In this guide, we cover everything you need to know if you’re thinking of buying one of these exceptional diamonds.
Looking for Exceptional Cut Quality
For colorless diamonds, the quality of the cut is the most important factor to take into account. This overrides the other C’s such as color, carat weight and clarity.
There are many specifications involved when evaluating cut quality. Most people neither understand nor care about all the details involved when considering cut, but what they do care about is how well the diamond will sparkle.
It can be difficult to assess the brilliance of a diamond because there is a large spectrum between an exceptionally brilliant and a lifeless diamond. Labs such as the GIA and the AGS have their distinct cut grades, with excellent / ideal cut grade diamonds displaying sufficient sparkle.
But for those who want more, there’s another range of diamonds to explore, which go beyond the best grades that these labs offer. These are known as the Hearts and Arrows diamonds.
What is a Hearts and Arrows Diamond?
Hearts and Arrows refers to diamonds that show certain distinct patterning.
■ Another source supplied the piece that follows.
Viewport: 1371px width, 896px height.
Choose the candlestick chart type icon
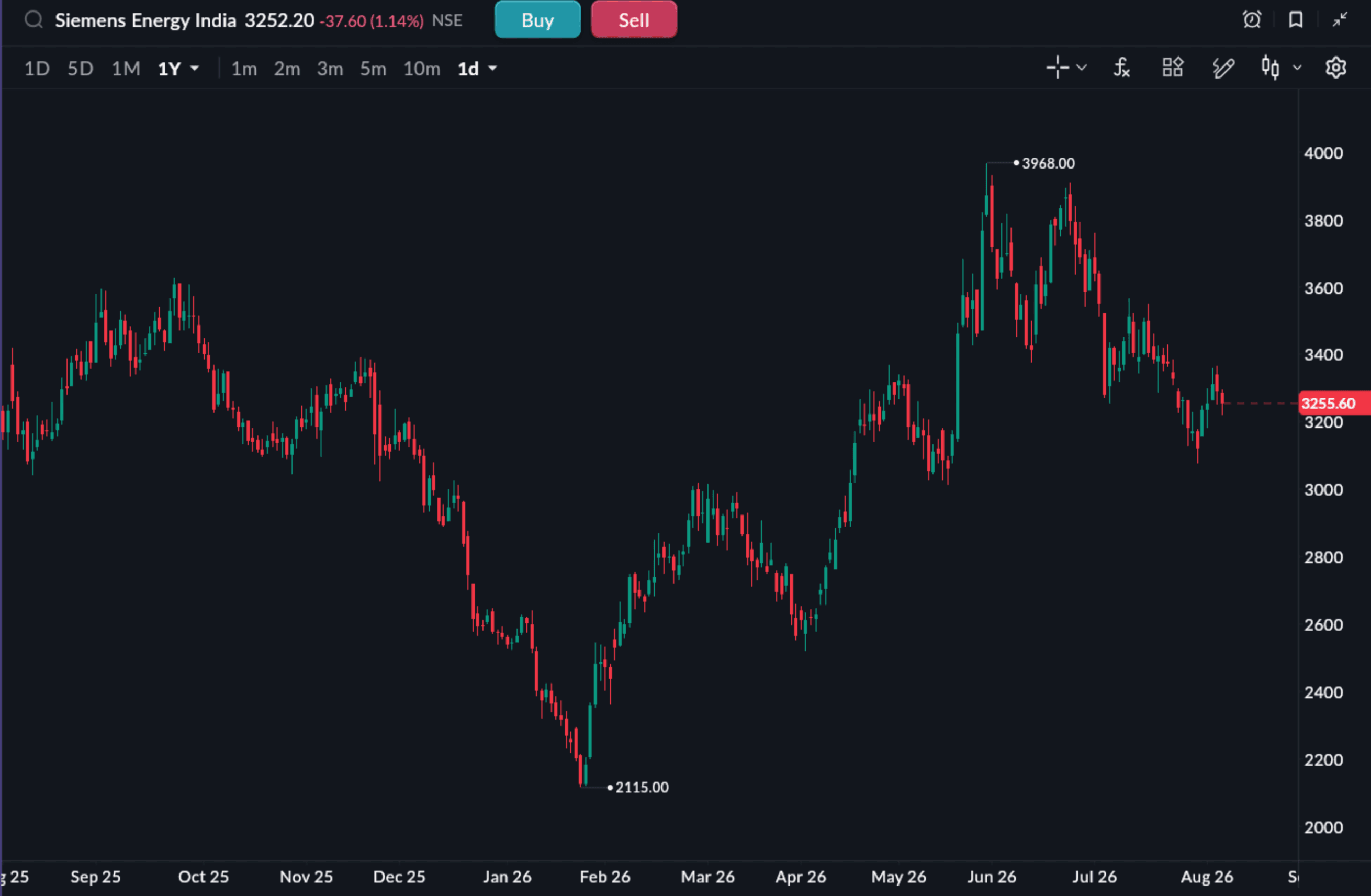(1269, 68)
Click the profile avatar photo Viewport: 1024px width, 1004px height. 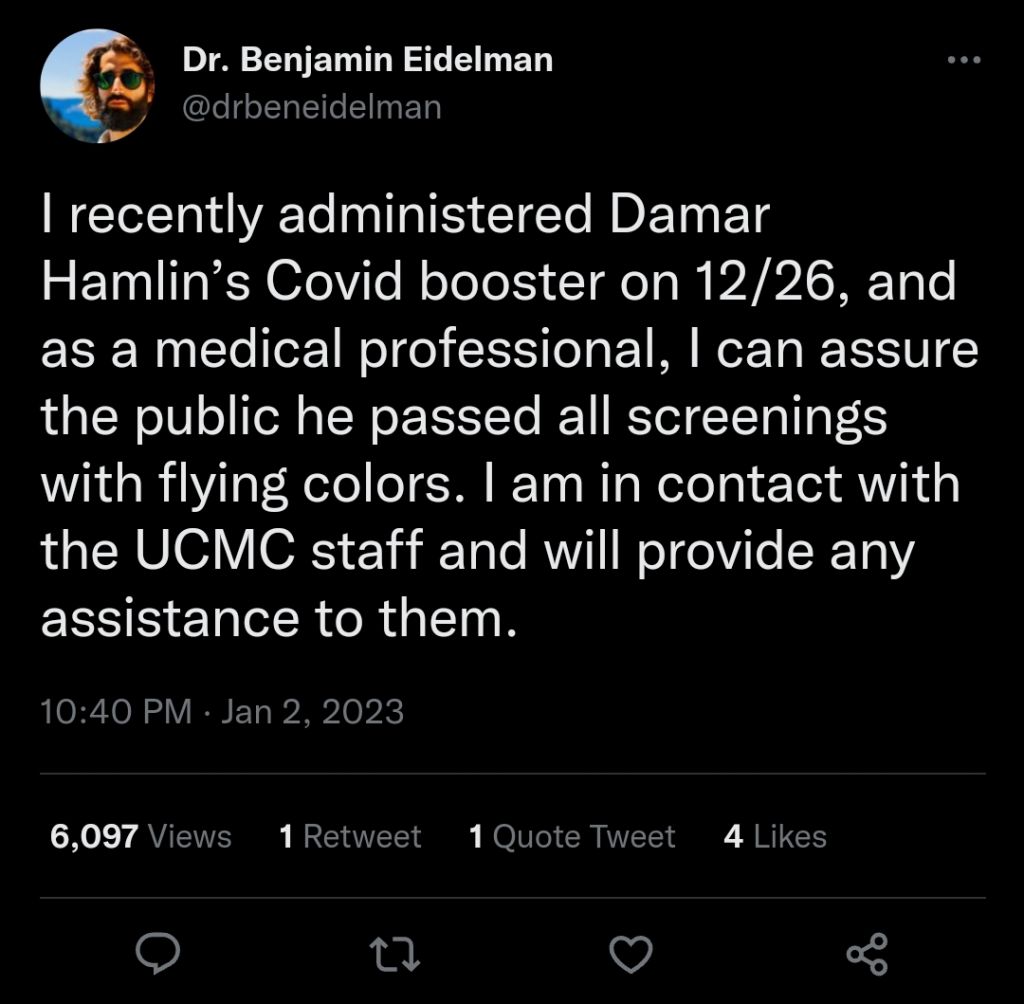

Take a look at the diamond below.
You’ll notice that there is a clear pattern of 8 arrows pointing away from the center on the crown of the diamond (crown refers to the top or face up view). If you turned the diamond over and observed it from the pavilion side, you would notice that there is a pattern of 8 hearts pointing inwards. These hearts and arrows have to be of exacting precision with certain criteria to meet, in order to be considered perfect.
This is where the term Hearts and Arrows comes from – it refers to the distinct pattern of Hearts and Arrows on exceptionally cut diamonds.
Hearts and Arrows were first observed about 40 years ago when diamonds were examined under a special scope invented in Japan. As diamond cutting techniques became more advanced and sophisticated, the pattern of hearts and arrows on the diamond became more pronounced and distinct.
Do Hearts and Arrows Make a Diamond More Brilliant?
If a diamond exhibits a clear pattern of Hearts and Arrows, this means that it has exceptional symmetry and proportions, which are naturally essential factors for a diamond with great cut. However, this does not mean that every brilliant diamond is a Hearts and Arrows diamond. There are some diamonds that that have stunning brilliance but their Hearts and Arrows patterning could be underwhelming.
So what this means is that Hearts and Arrows are not the reason that a diamond gets its brilliance. To put it another way, a diamond is not brilliant simply because it has this patterning. On the contrary, Hearts and Arrows are simply the result of a well-cut diamond.
When shopping for a super ideal diamond, it’s important to carefully assess the Hearts and Arrows diamonds that retailers stock. Because most people believe that Hearts and Arrows correlates to perfectly brilliant diamonds, some diamond cutters simply try to cut this pattern onto the diamond without concern of the light performance.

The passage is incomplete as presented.